Have you ever wondered how paper is made? It is often made with machines these days, but it used to be made by hand. You get to find out how with this activity!
1. Fill a sink (or tub) 1/3 full of water. Cover the edges of a screen with heavy tape; place in sink.
2. Tear paper into pieces the size of large postage stamps; arrange in piles by color.
3. Cut small decorative scraps. Vary the sizes from 1/8 to 2 inches (30 mm to 2 cm).
4. Fill blender 1/2 - 3/4 full with lukewarm water.
5. From the piles, choose a primary color for the paper. Add a handful of those scraps to the blender. Cover and blend on medium-high for a few seconds. The mixture should start to look like watery oatmeal.
6. Add more scraps one by one, giving a short blast with the blender each time. (Put smaller scraps in first, then larger, so the paper will look more interesting.)
7. Add the decorative scraps; mix these in by hand, with a spoon. Don’t go overboard with the decorative scraps, because the pulp mixture needs to be 1 part scraps to 4 parts water, and the blender should not be more than 3/4 full.
8. Empty the blender into the sink or tub. Swirl it around so that pulp is spread throughout the water.
9. Move the screen back and forth until the pulp is spread evenly across the surface of the screen. Pull the screen straight up out of the tub so that the pulp fills the screen to the inner edges of the frame.
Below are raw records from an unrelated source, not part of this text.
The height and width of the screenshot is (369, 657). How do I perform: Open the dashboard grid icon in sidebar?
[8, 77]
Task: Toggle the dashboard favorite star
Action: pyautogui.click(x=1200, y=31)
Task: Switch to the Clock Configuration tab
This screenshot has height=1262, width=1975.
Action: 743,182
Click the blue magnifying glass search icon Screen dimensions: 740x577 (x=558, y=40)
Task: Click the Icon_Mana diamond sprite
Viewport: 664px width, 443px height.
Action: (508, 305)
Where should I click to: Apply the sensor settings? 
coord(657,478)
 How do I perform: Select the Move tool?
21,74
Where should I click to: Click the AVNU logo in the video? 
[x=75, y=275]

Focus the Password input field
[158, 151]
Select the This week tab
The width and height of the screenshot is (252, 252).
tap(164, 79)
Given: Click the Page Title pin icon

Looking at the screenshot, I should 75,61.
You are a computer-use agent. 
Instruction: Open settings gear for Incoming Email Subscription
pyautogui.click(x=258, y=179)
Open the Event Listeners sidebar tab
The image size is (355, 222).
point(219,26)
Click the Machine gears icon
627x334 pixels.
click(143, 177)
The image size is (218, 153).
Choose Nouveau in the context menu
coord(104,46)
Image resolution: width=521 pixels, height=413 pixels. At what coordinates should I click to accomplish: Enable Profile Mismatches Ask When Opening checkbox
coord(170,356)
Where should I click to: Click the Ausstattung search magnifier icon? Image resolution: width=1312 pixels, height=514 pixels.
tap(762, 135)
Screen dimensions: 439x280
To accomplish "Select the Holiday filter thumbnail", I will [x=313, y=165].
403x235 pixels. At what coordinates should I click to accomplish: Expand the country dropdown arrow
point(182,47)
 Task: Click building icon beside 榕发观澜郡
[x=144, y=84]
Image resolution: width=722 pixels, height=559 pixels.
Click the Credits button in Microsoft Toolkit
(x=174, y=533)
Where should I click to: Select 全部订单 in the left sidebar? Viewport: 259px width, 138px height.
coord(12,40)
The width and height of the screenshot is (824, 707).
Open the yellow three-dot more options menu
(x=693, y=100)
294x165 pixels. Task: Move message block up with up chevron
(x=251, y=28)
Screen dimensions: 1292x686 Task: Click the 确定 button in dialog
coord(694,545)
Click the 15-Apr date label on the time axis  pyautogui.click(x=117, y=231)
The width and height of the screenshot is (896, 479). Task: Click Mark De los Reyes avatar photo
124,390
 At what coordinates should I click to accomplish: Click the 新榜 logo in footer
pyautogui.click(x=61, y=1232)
10. Hold the screen above the tub until only a few drops of water remain on the screen. (If the paper looks too thin, add more pulp to the water in the tub, swirl, and dip the screen again. If the paper looks too thick, remove some pulp from the tub and dip the screen again.)
11. Lay several sheets of felt, old newspapers, or towels on a flat surface. Turn the frame over on top of the felt. Remove the frame and lay another felt on top of the pulp.
12. Use a rolling pin to squeeze out the excess water. Start at one end and roll firmly and evenly across the pile. Do this several times to remove as much water as possible and press the fibers together.
13. Remove the top layer of felt from the pulp. Carefully lift two corners of the paper with each hand and gently peel away from the bottom felt.
14. Dry the paper by placing it in a warm oven at 250 degrees (1 hour); placing it in a patch of sunlight (3 hours); or clipping it to a laundry line with clothespins (3 hours). If the paper is wrinkled, press it between 2 heavy books overnight.